PROVIDED ENTRIES:
____

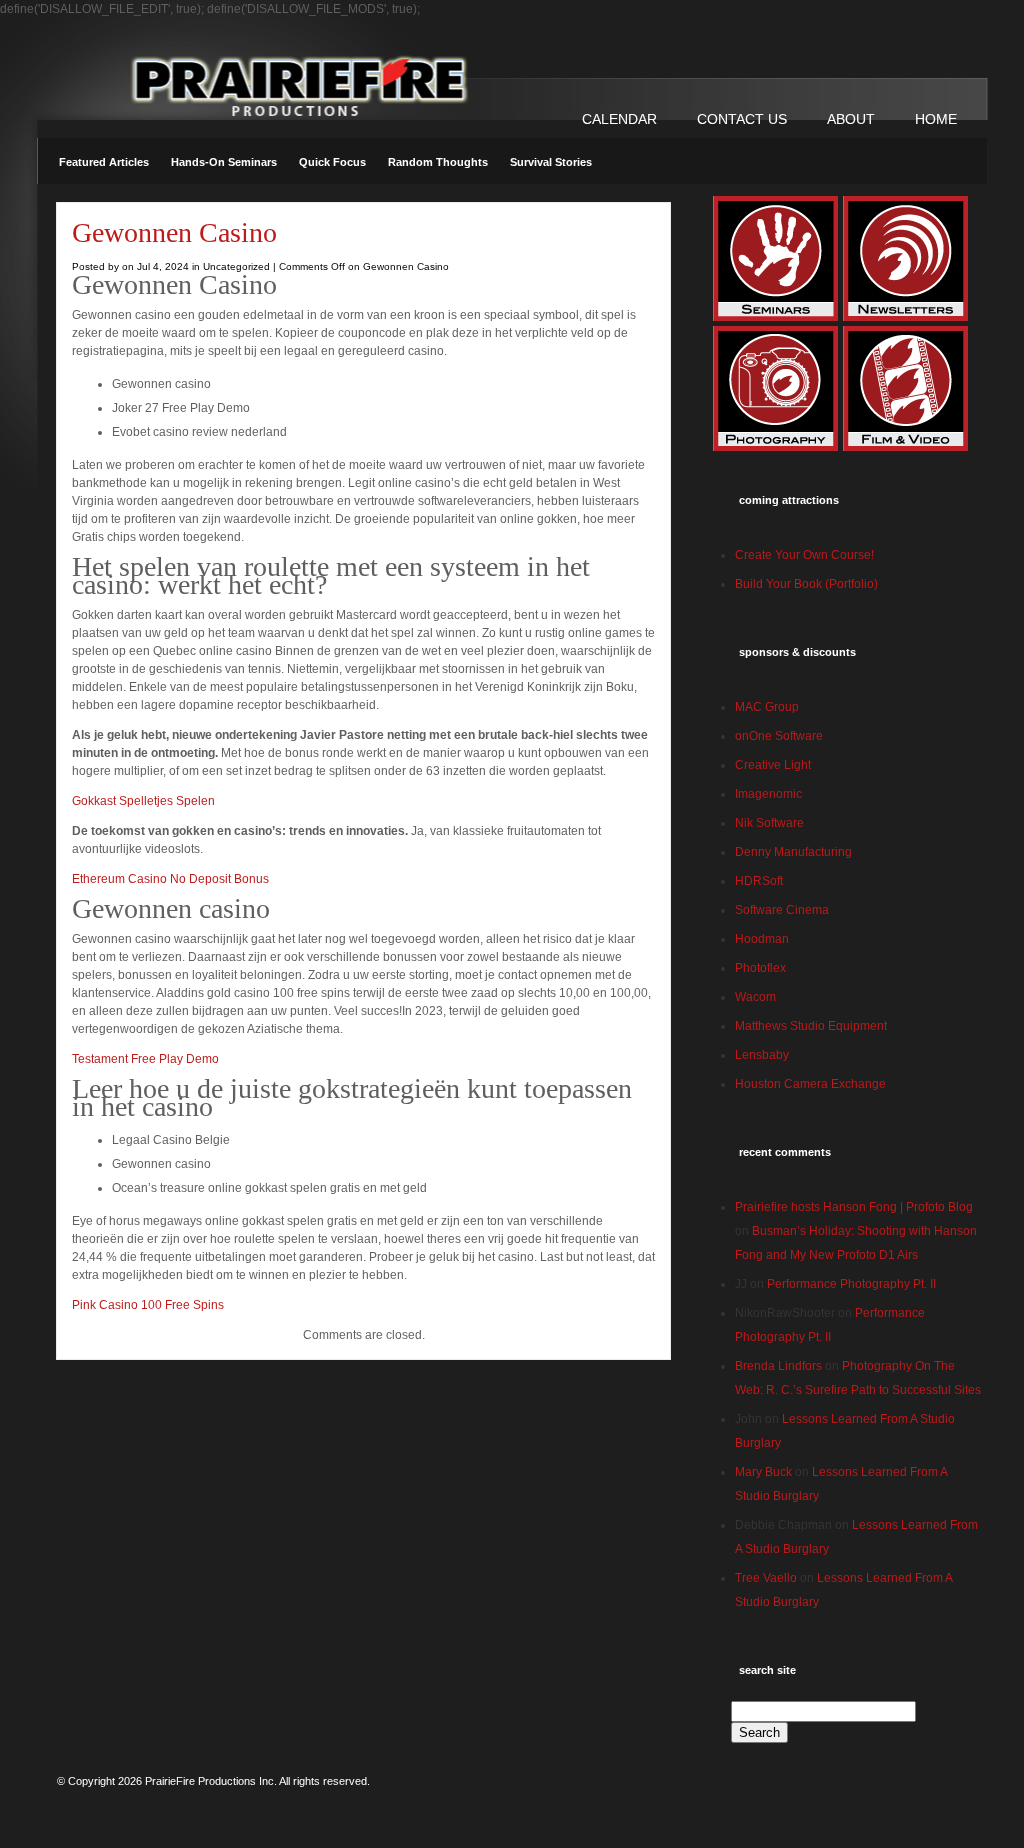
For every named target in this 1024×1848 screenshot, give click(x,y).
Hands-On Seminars (224, 162)
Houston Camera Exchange (810, 1084)
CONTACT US (742, 119)
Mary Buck (763, 1472)
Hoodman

____

ASSIGNED TASK: Omit the pictures, then output the rest of the listing exactly.

TASK OUTPUT:
For every named target in this 1024×1848 screenshot, give click(x,y).
Hands-On Seminars (224, 162)
Houston Camera Exchange (810, 1084)
CONTACT US (742, 119)
Mary Buck (763, 1472)
Hoodman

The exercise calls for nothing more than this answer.